Here's how this would look moving through the governance structure: 

AI Programme Governance - Step-by-Step Process for Evaluating and Approving AI Use Cases

As the project team hits certain milestones, you may want them to revisit the programme governance forum to ensure continued alignment. 

Again, these are high-level stage gates and should be tailored to fit how your organisation works and what your AI programme is trying to achieve. 

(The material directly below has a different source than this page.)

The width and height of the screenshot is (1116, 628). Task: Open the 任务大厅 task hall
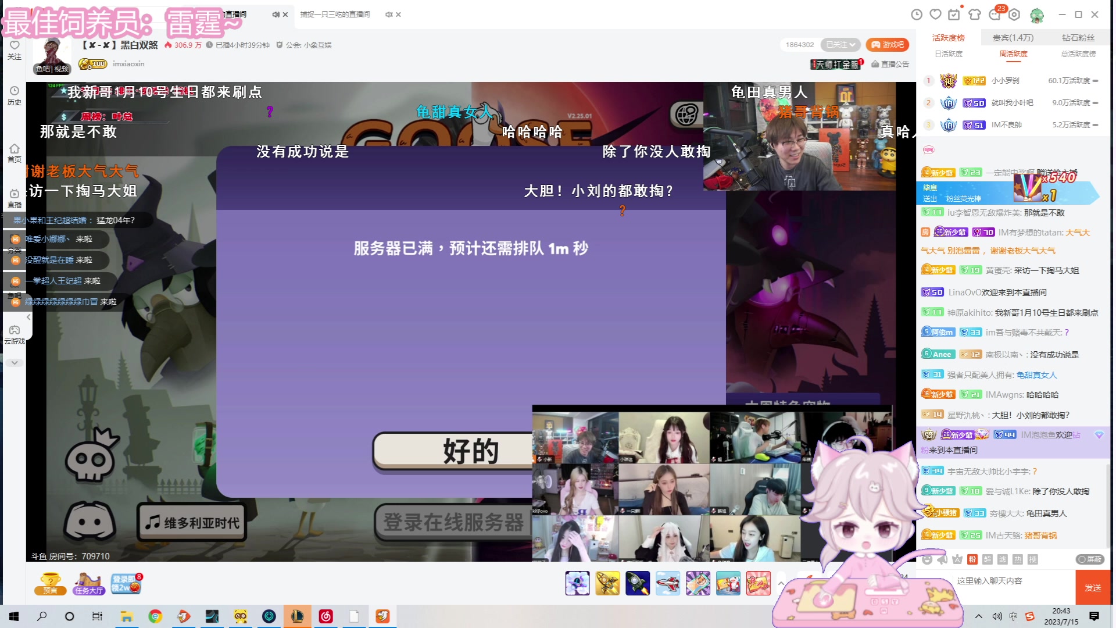point(88,584)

The Landscape is Changing Quickly: Plan Accordingly

The tech itself is changing at light speed. Even Microsoft seems to be throwing half-baked products over the fence and then iterating. Finding up-to-date documentation on controls and settings can be a thankless hamster wheel. 

What that means for your users is how something works today may be different tomorrow. As you think about messaging for your users, you need to set expectations appropriately: it's early days; things will change; we're learning together; we still think these products have a lot of value, which is why we're giving them to you. 

How you frame this could mean the difference between your users getting frustrated versus understanding it's all part of the experience of adopting a brand-new technology.